2. Recently, and I mean since bringing Isaac home, we've begun not watching TV. It didn't necessarily start out as such, but more so evolved considering every waking minute Isaac was asleep we were literally trying to not be awake either! We noticed that when we focused on getting rest, then doing chores and keeping up with the house, things seemed to stay in pretty good order. And now that Isaac's getting into a schedule, we're finding a few little moments of quiet time in the evenings for reading/private devotion/family devotion/music and talk time between Alan and I. When the TV is off, we seem to focus on what's more important. So, while we're still going to watch movies from time to time (and the occassional Gilmore Girls of course!), we'll be cancelling our cable, or at least the 15 remaining channels we still get ;). So, we'll see how this goes for 2010.
3. To continue with part of #2-time between Alan and I: Alan started this, and I love it and hope to keep it up. We used to make dinner together and talk about our day, but then sit in front of the TV to eat. Yeah, it did feel good considering we were both exhausted from our days and it felt good to have a brain-dead activity like watching TV, but that meant it was cutting out of family time. So, Alan took it upon himself that the first day we brought Isaac home we started eating lunch at dinner together at the table, not starting without the other person, and praying before our meals. I love this quality time to talk with my husband and have his full attention. Oh, and a cool part: he lights candles for dinner too ;)
4. I feel a pattern here....continuing with #2 and #3: I pray for our marriage. I pray this year we may grow in our marriage as never before. We took a class (shout-out to the Smith's!!) at church called 'Love and Respect' based on the book by the same name within the first few weeks of our marriage, and it was such a great foundation for us. I pray this year that we can continue to focus on making our marriage a priority and not secondary to parenting/work/extra activities.
5. Ok, less marriage, more personal: I want to use this year to grow spiritually (closer to God) and intellectually, meaning I rarely take time to study and learn anymore, and I used to love to.

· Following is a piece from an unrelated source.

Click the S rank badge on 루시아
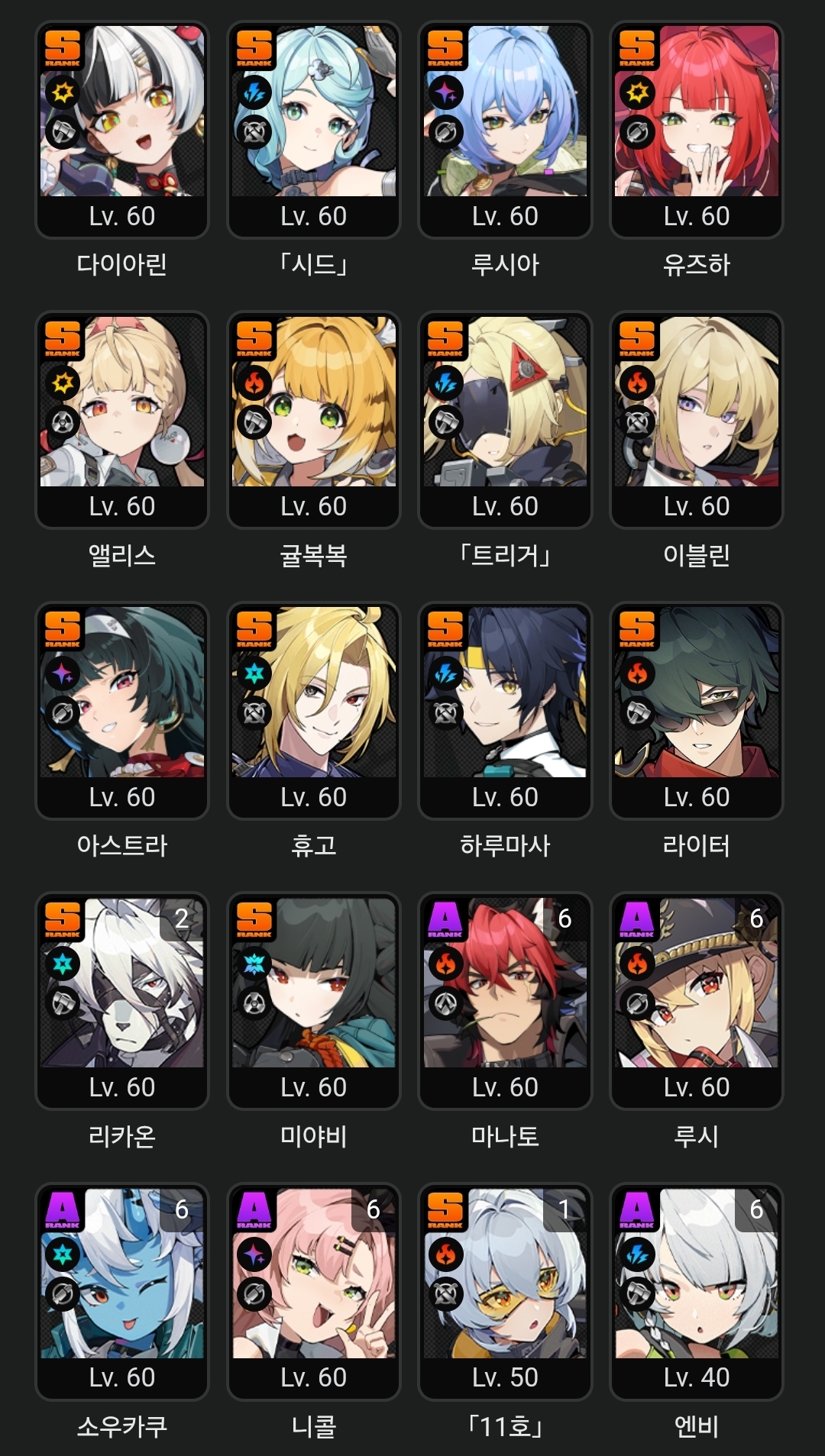 coord(446,47)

I used to challenge myself with books and music, and now with photography, but I've found that I've stopped wanting to learn more and am just content with what I already know. Why stop now though? I have a craving to begin reading again-everything from John Piper to Jane Austin. I've also realized that pumping takes up a lot of time, so...why not multitask!!

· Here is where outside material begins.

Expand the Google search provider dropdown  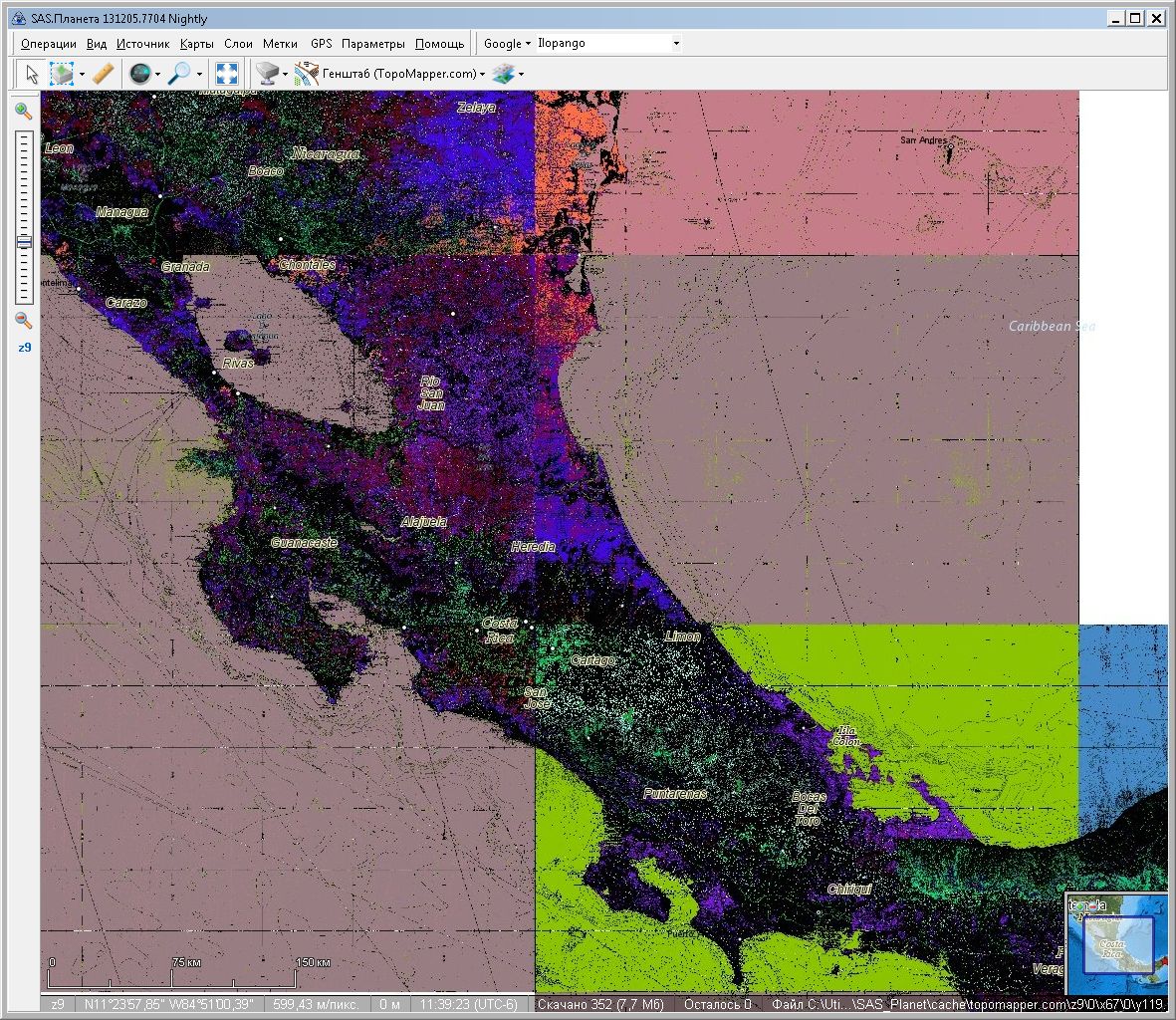[507, 44]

On the grow spiritually part: It's not so much that I don't pray now, but I want to grow in my prayer time with God. I need to spend more time in prayer for others, and less focus on always me, me, me. I pray that this year I can remember to, in every decision, think of Him first and consider how what I'm doing/saying/acting is glorfying to Him.
6. Practice Random Acts of Kindness: I'd like to, this year, hopefully attempt to do a better job of putting others first. I realize that many times...most of the time...way too often I put myself before others, even before serving my husband. In an attempt to work on that, I want to try doing more random acts of kindness-not for the praise it would bring me for doing it, but for the fact that it'd mean considering someone else before myself.
Ok, so I'm sure I could go on and on about things I hope to improve on this year, but that's the short list for now. I know I had other things for that list, but this sleep deprivation has crept into my brain and sucked it of all memory for the time being ;).
Although it's belated, I wish everyone a safe and healthy 2010.